-- BEGIN --
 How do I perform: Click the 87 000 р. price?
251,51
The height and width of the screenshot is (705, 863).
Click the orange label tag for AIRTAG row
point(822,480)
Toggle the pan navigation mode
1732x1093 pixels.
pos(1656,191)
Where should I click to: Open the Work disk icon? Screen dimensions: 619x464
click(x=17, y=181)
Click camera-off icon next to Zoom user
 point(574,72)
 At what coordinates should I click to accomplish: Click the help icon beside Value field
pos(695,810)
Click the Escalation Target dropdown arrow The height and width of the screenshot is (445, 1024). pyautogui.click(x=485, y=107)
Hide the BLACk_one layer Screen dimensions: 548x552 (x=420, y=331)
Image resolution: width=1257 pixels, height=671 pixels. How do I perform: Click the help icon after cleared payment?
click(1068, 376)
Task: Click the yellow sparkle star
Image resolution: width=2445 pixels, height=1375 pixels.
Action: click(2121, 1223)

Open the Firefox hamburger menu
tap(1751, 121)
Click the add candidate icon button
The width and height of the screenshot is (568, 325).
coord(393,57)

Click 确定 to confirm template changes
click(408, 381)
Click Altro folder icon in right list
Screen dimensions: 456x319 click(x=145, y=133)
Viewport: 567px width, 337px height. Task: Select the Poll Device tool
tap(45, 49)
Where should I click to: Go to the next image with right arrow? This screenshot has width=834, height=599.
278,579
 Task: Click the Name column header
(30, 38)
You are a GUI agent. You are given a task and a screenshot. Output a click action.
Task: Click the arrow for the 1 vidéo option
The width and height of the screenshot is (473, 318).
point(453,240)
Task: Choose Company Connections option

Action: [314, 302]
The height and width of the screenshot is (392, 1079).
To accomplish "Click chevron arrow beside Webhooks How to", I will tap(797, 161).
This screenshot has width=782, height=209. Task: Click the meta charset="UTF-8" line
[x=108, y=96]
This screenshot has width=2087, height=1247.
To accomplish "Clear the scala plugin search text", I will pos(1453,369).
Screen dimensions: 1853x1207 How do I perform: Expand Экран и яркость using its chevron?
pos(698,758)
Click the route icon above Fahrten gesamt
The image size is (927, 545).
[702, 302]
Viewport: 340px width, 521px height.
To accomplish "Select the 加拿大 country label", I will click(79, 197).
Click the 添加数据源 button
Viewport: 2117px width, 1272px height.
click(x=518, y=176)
-- END --
Set problem: Can you arrange every one of the records above as a numbered list, leaving out any blank lines?

Task result:
1.  How do I perform: Click the 87 000 р. price?
2. 251,51
3. The height and width of the screenshot is (705, 863).
4. Click the orange label tag for AIRTAG row
5. point(822,480)
6. Toggle the pan navigation mode
7. 1732x1093 pixels.
8. pos(1656,191)
9. Where should I click to: Open the Work disk icon? Screen dimensions: 619x464
10. click(x=17, y=181)
11. Click camera-off icon next to Zoom user
12.  point(574,72)
13.  At what coordinates should I click to accomplish: Click the help icon beside Value field
14. pos(695,810)
15. Click the Escalation Target dropdown arrow The height and width of the screenshot is (445, 1024). pyautogui.click(x=485, y=107)
16. Hide the BLACk_one layer Screen dimensions: 548x552 (x=420, y=331)
17. Image resolution: width=1257 pixels, height=671 pixels. How do I perform: Click the help icon after cleared payment?
18. click(1068, 376)
19. Task: Click the yellow sparkle star
20. Image resolution: width=2445 pixels, height=1375 pixels.
21. Action: click(2121, 1223)
22. Open the Firefox hamburger menu
23. tap(1751, 121)
24. Click the add candidate icon button
25. The width and height of the screenshot is (568, 325).
26. coord(393,57)
27. Click 确定 to confirm template changes
28. click(408, 381)
29. Click Altro folder icon in right list
30. Screen dimensions: 456x319 click(x=145, y=133)
31. Viewport: 567px width, 337px height. Task: Select the Poll Device tool
32. tap(45, 49)
33. Where should I click to: Go to the next image with right arrow? This screenshot has width=834, height=599.
34. 278,579
35.  Task: Click the Name column header
36. (30, 38)
37. You are a GUI agent. You are given a task and a screenshot. Output a click action.
38. Task: Click the arrow for the 1 vidéo option
39. The width and height of the screenshot is (473, 318).
40. point(453,240)
41. Task: Choose Company Connections option
42. Action: [314, 302]
43. The height and width of the screenshot is (392, 1079).
44. To accomplish "Click chevron arrow beside Webhooks How to", I will tap(797, 161).
45. This screenshot has width=782, height=209. Task: Click the meta charset="UTF-8" line
46. [x=108, y=96]
47. This screenshot has width=2087, height=1247.
48. To accomplish "Clear the scala plugin search text", I will pos(1453,369).
49. Screen dimensions: 1853x1207 How do I perform: Expand Экран и яркость using its chevron?
50. pos(698,758)
51. Click the route icon above Fahrten gesamt
52. The image size is (927, 545).
53. [702, 302]
54. Viewport: 340px width, 521px height.
55. To accomplish "Select the 加拿大 country label", I will click(79, 197).
56. Click the 添加数据源 button
57. Viewport: 2117px width, 1272px height.
58. click(x=518, y=176)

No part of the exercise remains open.